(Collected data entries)
▽
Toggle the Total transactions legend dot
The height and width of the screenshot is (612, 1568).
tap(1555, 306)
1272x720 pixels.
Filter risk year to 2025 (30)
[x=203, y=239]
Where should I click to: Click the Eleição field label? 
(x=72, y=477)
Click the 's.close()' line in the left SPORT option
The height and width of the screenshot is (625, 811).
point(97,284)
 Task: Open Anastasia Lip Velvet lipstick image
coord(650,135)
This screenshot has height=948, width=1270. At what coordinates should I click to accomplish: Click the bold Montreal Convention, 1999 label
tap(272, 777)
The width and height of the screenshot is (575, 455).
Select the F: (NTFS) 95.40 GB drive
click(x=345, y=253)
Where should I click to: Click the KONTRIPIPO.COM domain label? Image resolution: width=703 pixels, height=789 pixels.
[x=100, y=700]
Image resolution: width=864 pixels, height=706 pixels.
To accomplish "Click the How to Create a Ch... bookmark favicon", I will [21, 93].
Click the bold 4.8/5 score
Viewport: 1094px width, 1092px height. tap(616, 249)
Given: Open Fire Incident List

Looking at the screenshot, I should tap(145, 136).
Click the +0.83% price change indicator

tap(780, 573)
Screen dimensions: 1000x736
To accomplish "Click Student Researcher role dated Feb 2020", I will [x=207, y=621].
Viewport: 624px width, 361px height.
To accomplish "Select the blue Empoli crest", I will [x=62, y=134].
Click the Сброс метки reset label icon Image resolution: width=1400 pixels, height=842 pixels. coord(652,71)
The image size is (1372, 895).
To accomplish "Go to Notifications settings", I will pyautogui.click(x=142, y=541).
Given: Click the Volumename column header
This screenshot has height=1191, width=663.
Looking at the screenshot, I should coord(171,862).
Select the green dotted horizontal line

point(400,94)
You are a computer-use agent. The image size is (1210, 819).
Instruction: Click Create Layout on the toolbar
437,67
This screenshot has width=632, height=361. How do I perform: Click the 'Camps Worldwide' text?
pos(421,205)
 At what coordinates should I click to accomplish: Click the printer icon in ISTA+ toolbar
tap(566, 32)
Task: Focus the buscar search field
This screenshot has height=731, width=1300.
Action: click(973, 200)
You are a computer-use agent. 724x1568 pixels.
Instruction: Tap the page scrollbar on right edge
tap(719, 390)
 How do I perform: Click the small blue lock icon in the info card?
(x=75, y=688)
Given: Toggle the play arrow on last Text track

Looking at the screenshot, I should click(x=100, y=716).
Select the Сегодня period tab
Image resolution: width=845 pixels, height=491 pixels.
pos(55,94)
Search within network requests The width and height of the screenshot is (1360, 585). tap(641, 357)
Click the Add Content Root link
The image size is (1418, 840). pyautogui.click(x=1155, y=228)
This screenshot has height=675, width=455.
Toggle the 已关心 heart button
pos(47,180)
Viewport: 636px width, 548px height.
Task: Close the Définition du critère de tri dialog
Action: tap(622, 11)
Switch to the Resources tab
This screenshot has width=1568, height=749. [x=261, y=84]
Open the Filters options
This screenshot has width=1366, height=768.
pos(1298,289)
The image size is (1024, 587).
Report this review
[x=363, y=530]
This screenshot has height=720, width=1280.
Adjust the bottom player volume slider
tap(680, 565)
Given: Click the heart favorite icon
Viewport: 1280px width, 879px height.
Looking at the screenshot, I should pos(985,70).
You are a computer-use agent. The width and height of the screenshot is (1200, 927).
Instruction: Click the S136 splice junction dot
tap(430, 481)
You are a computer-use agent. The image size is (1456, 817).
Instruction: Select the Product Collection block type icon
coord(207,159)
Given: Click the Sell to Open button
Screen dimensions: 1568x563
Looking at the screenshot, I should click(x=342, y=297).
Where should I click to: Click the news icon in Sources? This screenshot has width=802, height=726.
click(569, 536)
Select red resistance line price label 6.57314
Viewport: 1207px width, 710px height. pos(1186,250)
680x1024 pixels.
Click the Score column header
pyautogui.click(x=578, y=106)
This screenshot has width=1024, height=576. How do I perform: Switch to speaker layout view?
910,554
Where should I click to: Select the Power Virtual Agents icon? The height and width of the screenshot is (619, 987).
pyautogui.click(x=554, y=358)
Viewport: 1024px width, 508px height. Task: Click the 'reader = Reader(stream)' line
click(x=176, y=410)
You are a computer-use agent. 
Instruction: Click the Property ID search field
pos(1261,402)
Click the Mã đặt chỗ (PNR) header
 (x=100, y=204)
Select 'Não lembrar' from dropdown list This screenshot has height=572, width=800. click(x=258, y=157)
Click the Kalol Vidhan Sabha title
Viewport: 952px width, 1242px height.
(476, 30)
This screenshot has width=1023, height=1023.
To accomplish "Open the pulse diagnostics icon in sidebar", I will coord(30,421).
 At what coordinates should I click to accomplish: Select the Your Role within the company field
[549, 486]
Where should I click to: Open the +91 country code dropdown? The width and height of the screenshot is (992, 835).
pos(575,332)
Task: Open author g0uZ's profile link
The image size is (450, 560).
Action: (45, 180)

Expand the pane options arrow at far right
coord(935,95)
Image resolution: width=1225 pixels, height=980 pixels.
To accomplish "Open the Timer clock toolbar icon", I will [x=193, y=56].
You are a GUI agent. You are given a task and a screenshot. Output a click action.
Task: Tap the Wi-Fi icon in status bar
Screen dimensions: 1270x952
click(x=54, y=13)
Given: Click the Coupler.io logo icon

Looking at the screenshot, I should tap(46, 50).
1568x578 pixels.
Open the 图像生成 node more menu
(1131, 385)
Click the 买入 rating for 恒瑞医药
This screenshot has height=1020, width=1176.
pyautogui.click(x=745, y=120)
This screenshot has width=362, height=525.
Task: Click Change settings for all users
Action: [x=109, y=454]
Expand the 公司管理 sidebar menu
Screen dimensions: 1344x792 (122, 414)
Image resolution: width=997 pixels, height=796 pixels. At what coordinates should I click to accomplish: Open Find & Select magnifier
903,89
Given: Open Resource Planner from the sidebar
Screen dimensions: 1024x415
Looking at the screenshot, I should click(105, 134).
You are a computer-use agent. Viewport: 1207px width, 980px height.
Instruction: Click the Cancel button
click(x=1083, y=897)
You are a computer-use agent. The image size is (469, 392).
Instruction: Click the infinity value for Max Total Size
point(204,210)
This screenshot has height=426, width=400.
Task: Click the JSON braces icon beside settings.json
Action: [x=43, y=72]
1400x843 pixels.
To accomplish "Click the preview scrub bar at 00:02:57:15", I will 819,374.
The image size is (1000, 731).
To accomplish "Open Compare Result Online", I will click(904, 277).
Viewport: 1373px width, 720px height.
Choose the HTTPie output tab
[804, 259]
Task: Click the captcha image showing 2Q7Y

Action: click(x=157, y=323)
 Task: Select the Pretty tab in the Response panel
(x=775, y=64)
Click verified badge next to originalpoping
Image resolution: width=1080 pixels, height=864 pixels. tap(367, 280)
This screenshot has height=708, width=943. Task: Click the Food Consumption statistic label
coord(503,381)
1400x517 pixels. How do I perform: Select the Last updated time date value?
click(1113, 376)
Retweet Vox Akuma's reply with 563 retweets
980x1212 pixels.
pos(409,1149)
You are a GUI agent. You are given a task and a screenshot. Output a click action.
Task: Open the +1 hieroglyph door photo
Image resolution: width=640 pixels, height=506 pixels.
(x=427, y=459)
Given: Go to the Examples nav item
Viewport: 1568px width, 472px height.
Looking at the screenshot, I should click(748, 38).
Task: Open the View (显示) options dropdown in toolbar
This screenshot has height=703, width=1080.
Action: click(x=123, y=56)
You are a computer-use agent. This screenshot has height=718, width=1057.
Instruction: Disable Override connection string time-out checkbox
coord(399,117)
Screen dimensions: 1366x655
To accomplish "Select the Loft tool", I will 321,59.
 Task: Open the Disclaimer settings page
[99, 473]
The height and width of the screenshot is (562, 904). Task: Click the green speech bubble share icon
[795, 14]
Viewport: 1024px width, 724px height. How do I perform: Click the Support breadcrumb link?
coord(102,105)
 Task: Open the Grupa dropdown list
△
Activity -> Among the lines above, show every one that contains the string "from".

Your response ->
Select 'Não lembrar' from dropdown list This screenshot has height=572, width=800. click(x=258, y=157)
Given: Open Resource Planner from the sidebar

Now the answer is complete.